Exercise directions:
Every line from the one containing "This screenshot has height=178, width=237." to the end of the records below should be returned exactly; pictures are to be dropped.

(Records from a data source)
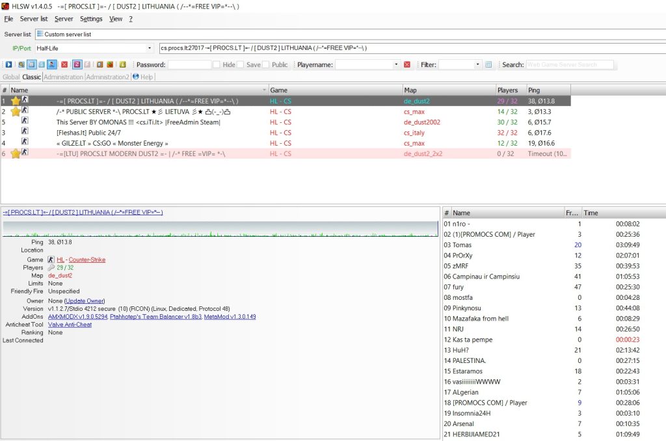Clear playername using the red X icon

(x=407, y=64)
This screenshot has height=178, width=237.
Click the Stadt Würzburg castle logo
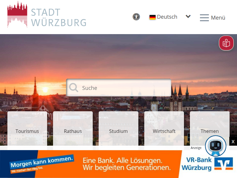point(17,14)
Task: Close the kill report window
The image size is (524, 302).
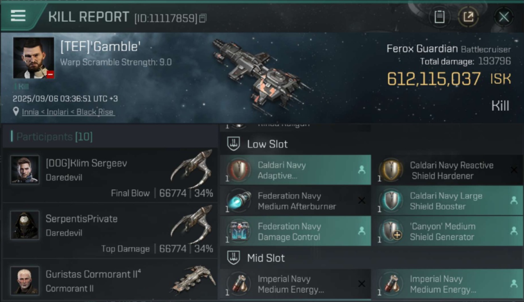Action: [x=503, y=17]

Response for this exercise:
This screenshot has height=178, width=237.
Click the Stadt Würzburg castle logo
point(17,14)
Task: Close the kill report window
The image size is (524, 302).
Action: [x=503, y=17]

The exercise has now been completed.